Durante um mês nesta academia que se realiza num castelo de 300 anos, é possível ouvir, ver e respirar música de altíssima qualidade e isto se soma a todo o contexto do período barroco presente na construção, nas obras de arte e em tudo que nos cerca por lá. Sem dúvida alguma a música e a experiência humana tomam outras proporções em uma vivência como esta. Além do mais, conheci pessoas incríveis e isto contribuiu para a transformação que este período de estudos nos provoca. Lá estive em contato com jovens músicos de altíssima qualidade, vencedores de concursos internacionais e futuros solistas, e músicos das grandes orquestras do mundo. A importância de ter uma oportunidade como esta é justamente poder descobrir, direto na fonte, como é feita a música que nós estudamos e ouvimos falar, aqui do outro lado do oceano. Outro fator que considero absolutamente importante é o fato de poder estar em contato com uma cultura completamente diferente. Assim é possível ver que existem outros caminhos e possibilidades, que há outras maneiras de enxergar e interpretar o mundo e que não existe verdade absoluta, como somos muitas vezes  levados a acreditar dentro da nossa bolha. Foi sem dúvida uma experiência fabulosa!”

Experiência ímpar com uma das melhores orquestras da Rússia:

Foi mais uma experiência fantástica! Primeiro o convite para tocar com a Orquestra Sinfônica Estatal Russa “Evgeny Svetlanov”. Fantástico!

Na sequência me passaram o repertório que seria executado: 18 músicas! É claro que aceitei na hora tocar todo o repertório e participar de todos os concertos. Tinha certeza que seria uma experiência ímpar. E foi! A minha preparação foi insana, pois eu sabia que não teria ensaios com a orquestra. Tinha em mente que teria no máximo um ensaio geral tocando do início ao fim as músicas de cada concerto. Tocar uma sinfonia de Tchaikovsky ou Shostakovich com uma orquestra russa sem ensaiar? Peguei todo o repertório, busquei pelo menos cinco gravações com grandes orquestras e regentes, com possibilidades musicais das mais variadas, e me rachei de estudar. Decorei todo o repertório e nos concertos toquei com um olho grudado no chefe de naipe – um contrabaixista incrível e com uma bagagem enorme, o professor Mikhail Kekshoev, e o outro no maestro. Fui muito bem recebido pelo naipe de contrabaixos, pelo maestro Terje Mikkelsen, por toda orquestra e sua equipe de produção. No fim do último concerto o primeiro trombonista veio me parabenizar e agradecer pela música que havia feito. Ele disse as seguintes palavras: “é muito fácil tocar com você, pois você conhece toda a música e sabe exatamente o que está acontecendo em cada instante. É como se tivesse um maestro bem aqui na minha frente. Além disso, você toca com tanta paixão que contagia todo mundo. Em especial o repertório russo você toca muito bem. ‘Como um verdadeiro russo!’. Esse foi sem dúvida um elogio e tanto!

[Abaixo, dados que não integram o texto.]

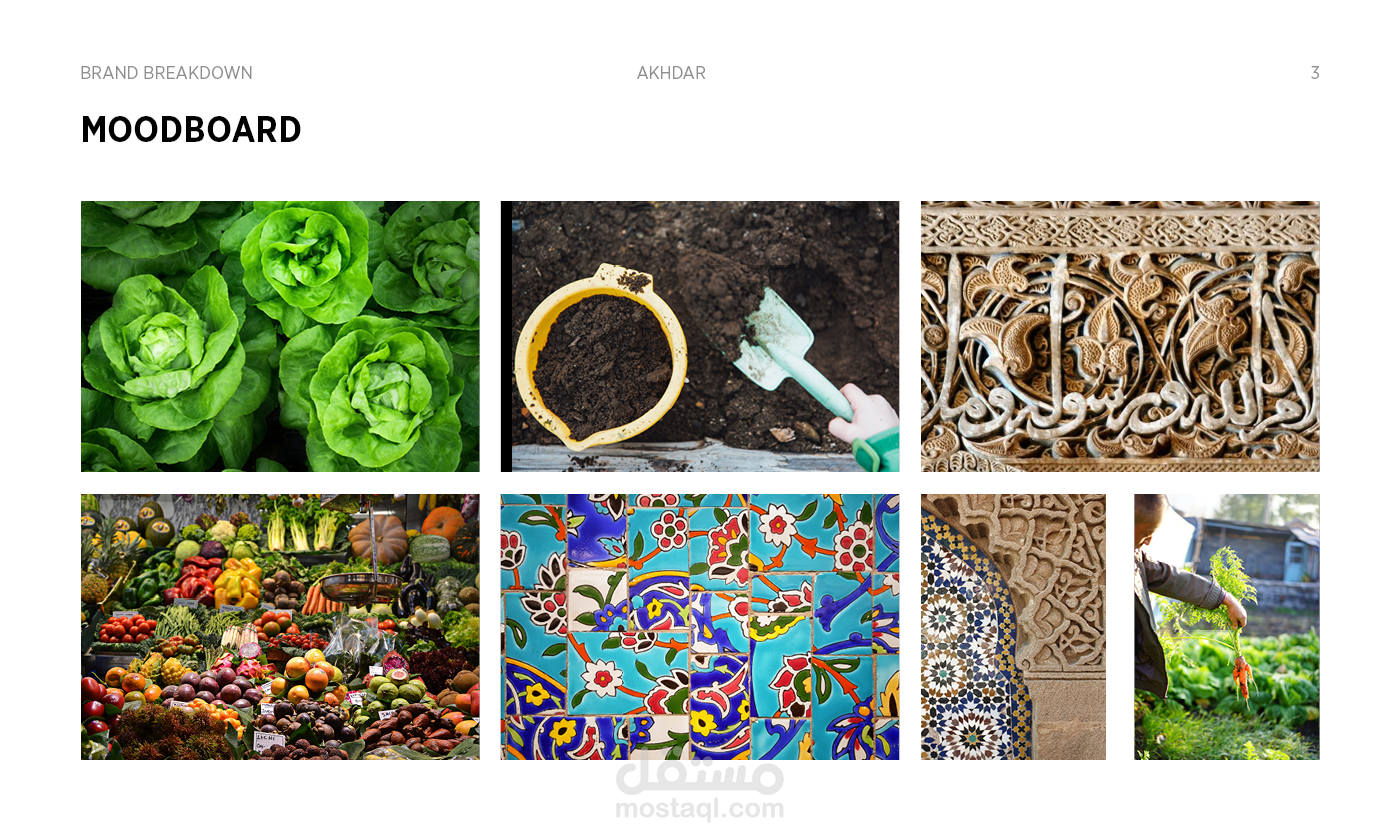Click the pumpkin in market photo
This screenshot has width=1400, height=840.
coord(378,538)
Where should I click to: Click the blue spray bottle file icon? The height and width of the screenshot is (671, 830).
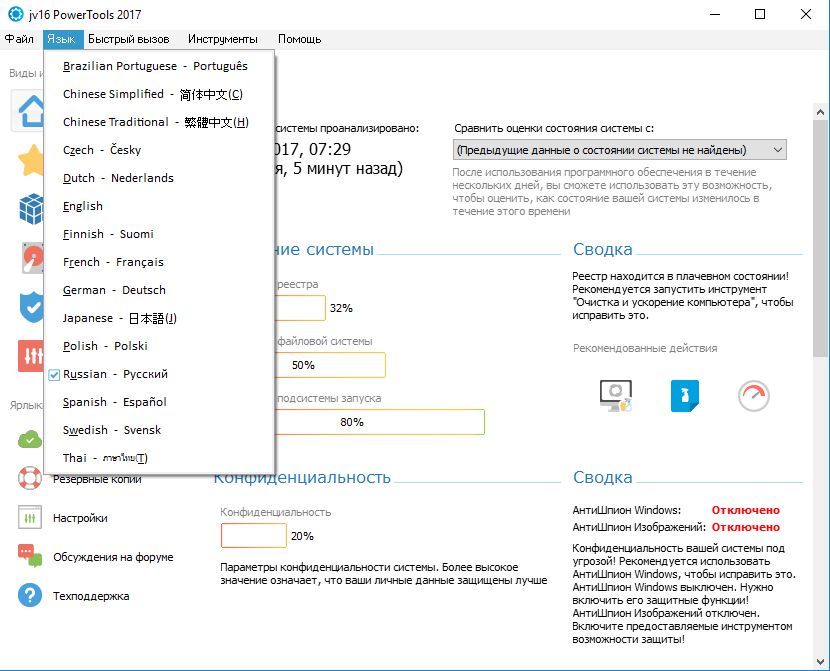tap(685, 396)
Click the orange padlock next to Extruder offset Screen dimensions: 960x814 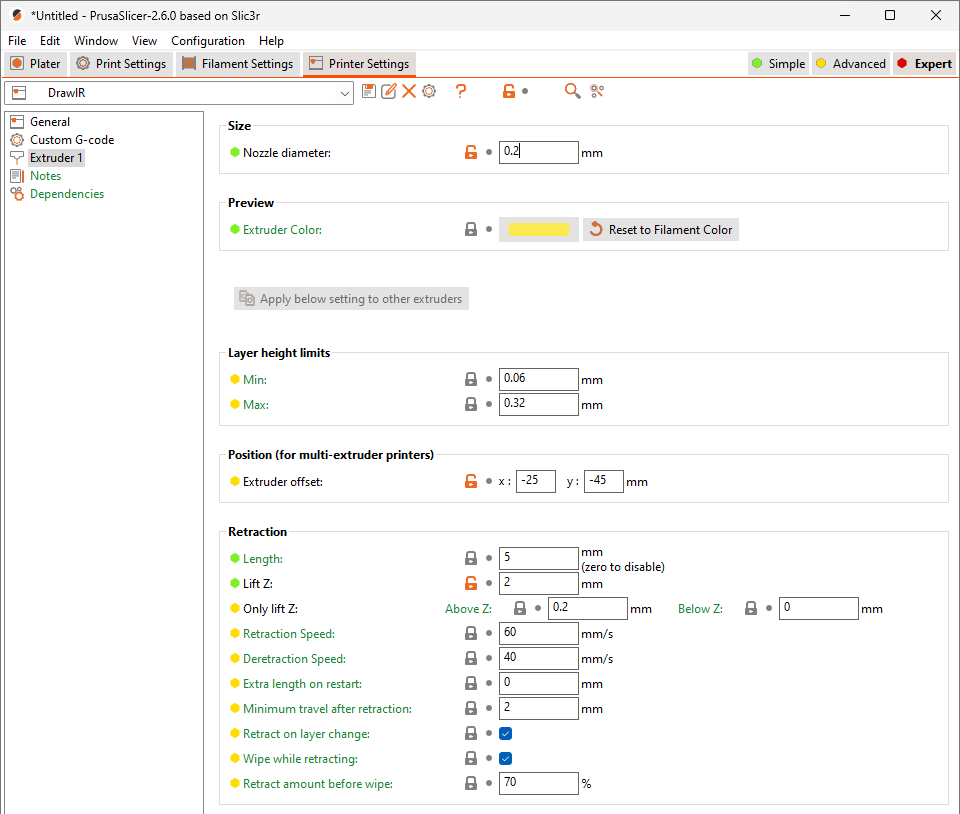[x=471, y=482]
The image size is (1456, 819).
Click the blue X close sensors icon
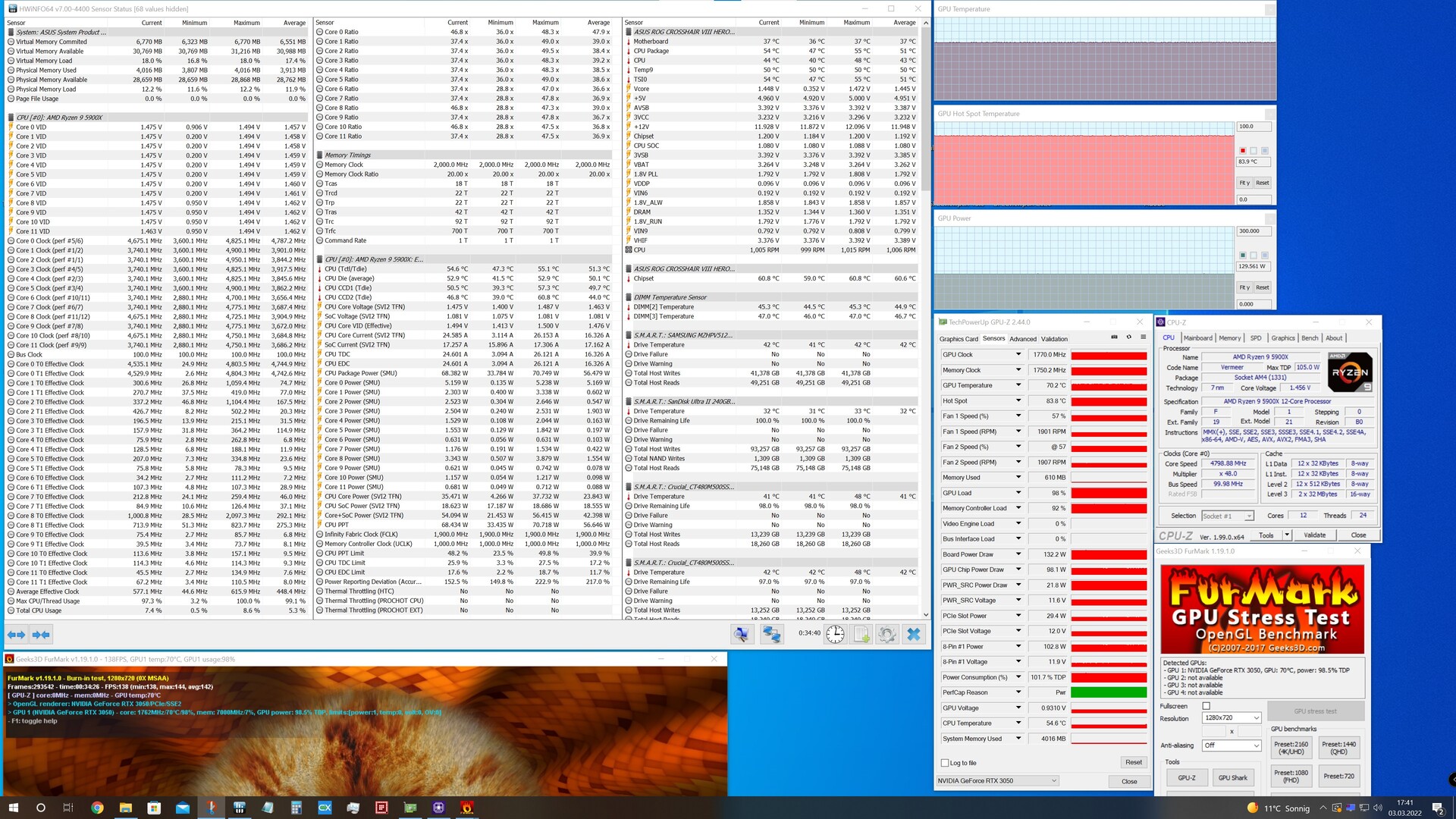(914, 634)
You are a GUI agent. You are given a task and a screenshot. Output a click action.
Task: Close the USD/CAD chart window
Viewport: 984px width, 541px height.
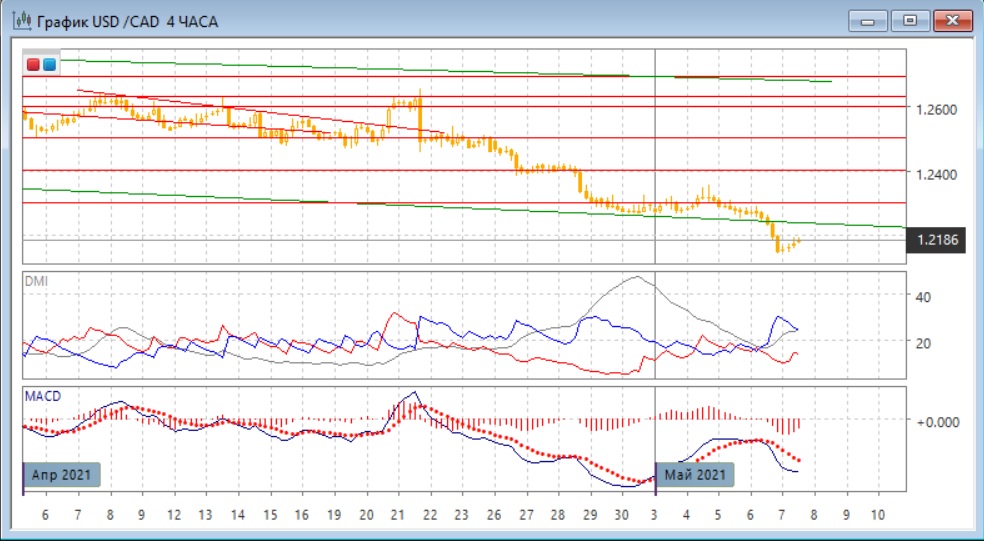click(x=952, y=20)

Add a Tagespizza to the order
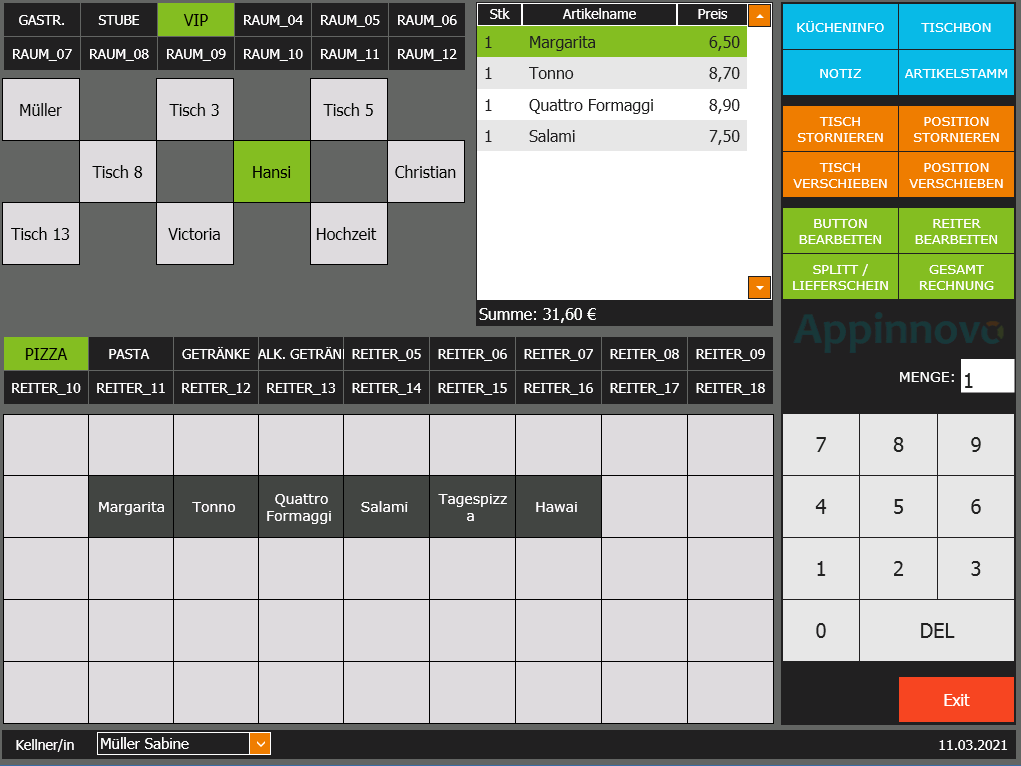[x=471, y=507]
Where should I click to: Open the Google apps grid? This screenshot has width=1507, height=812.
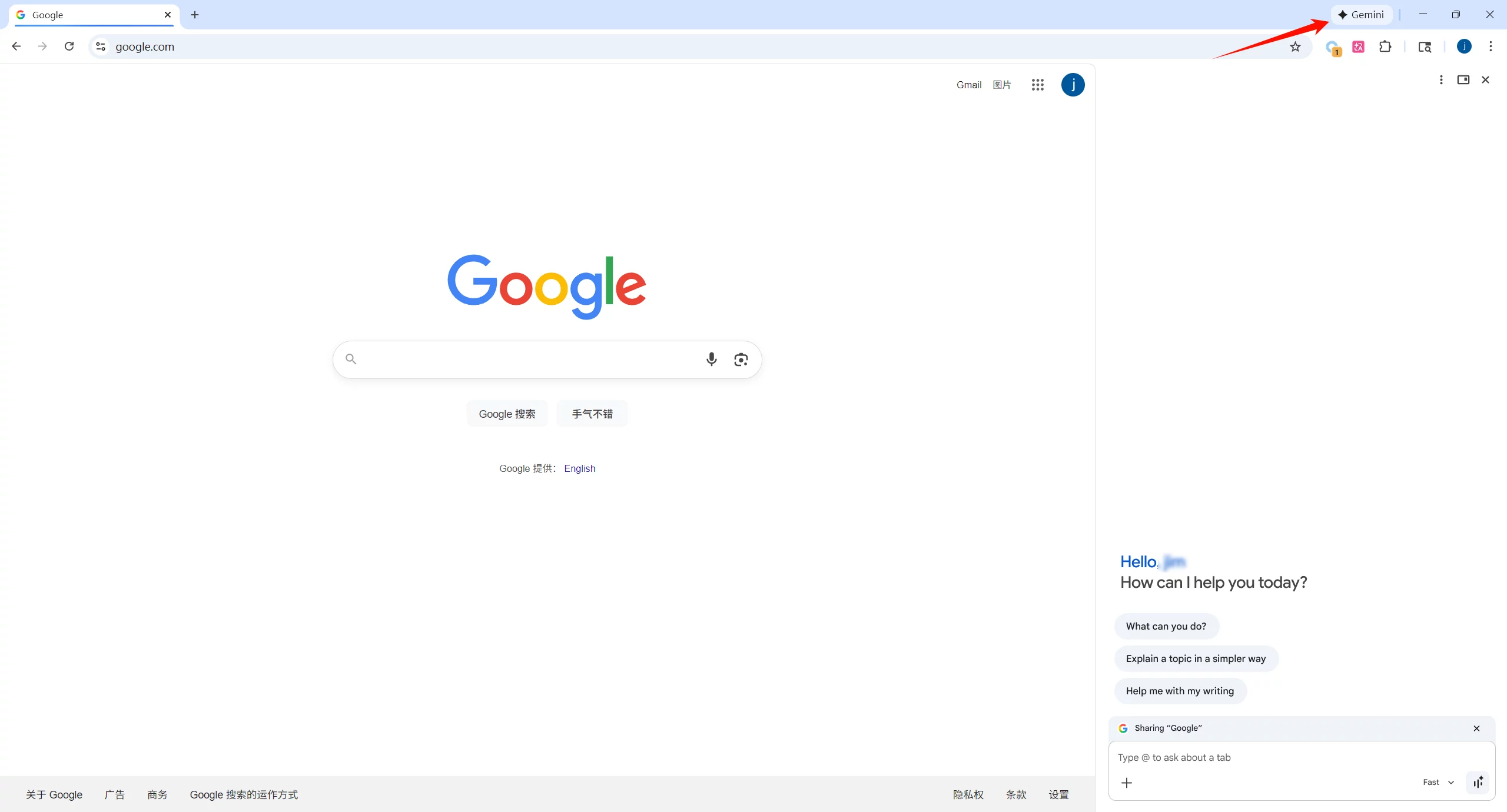[1037, 85]
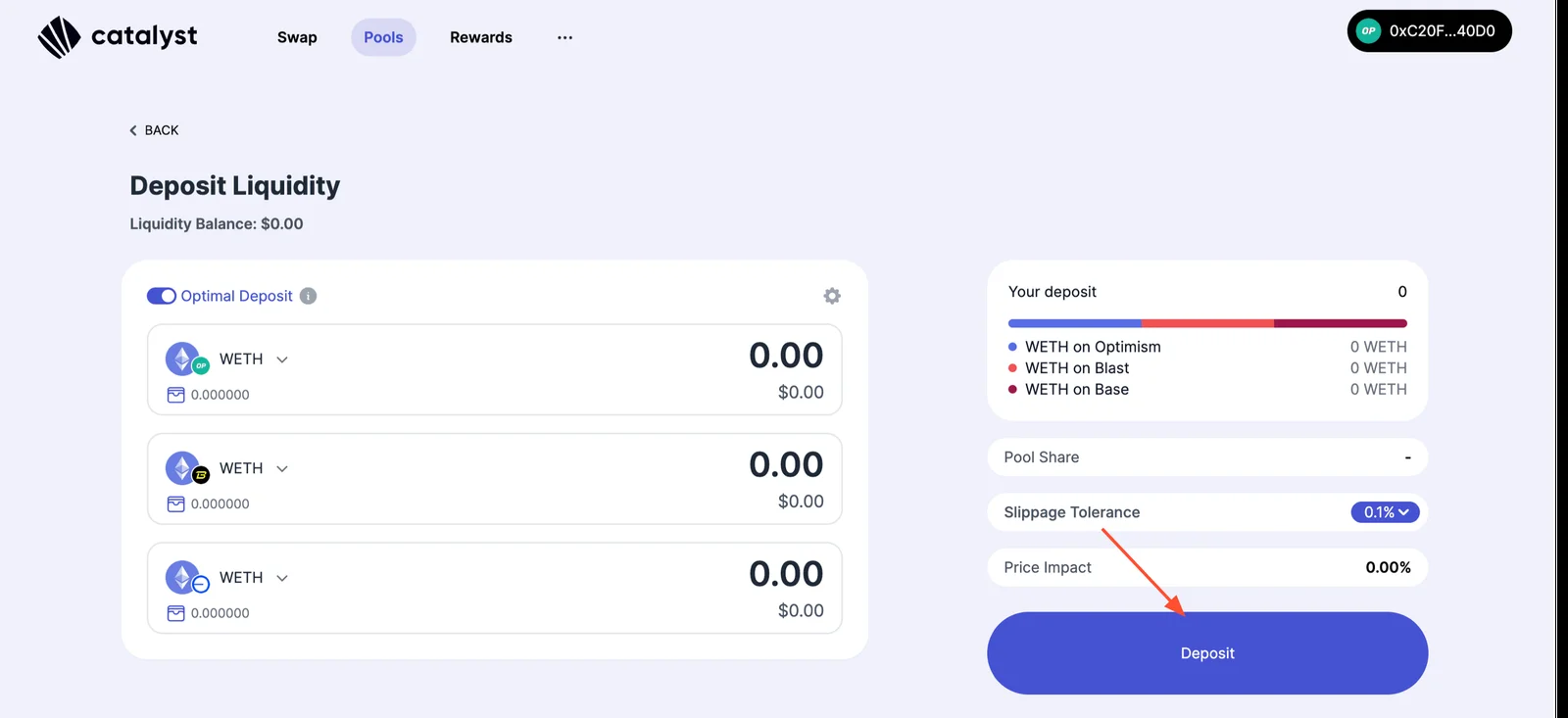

Aí eu já estava nos céus, pois esse trombonista é o músico que cuida do naipe dos metais naquela orquestra. Um músico excepcional! Depois veio o maestro falar comigo. Ele me perguntou se eu o tinha visto durante os ensaios e concertos. Simples e objetivo respondi: ‘claro, maestro. Sempre!’. Ele abriu um sorriso e completou: ‘eu sei’. Eu sempre olhava para você e você estava sempre ligado no que estava acontecendo. Você tem uma coisa muito importante para um músico: tem a música toda na cabeça e toca o tempo todo prestando atenção em tudo que está acontecendo. Meus parabéns e não perca isso jamais.’. Ali eu tive uma noção da dimensão do que tinha acontecido realmente. E digo mais, tocar repertório russo com uma orquestra russa, uma das melhores da Rússia: que prazer imensurável!”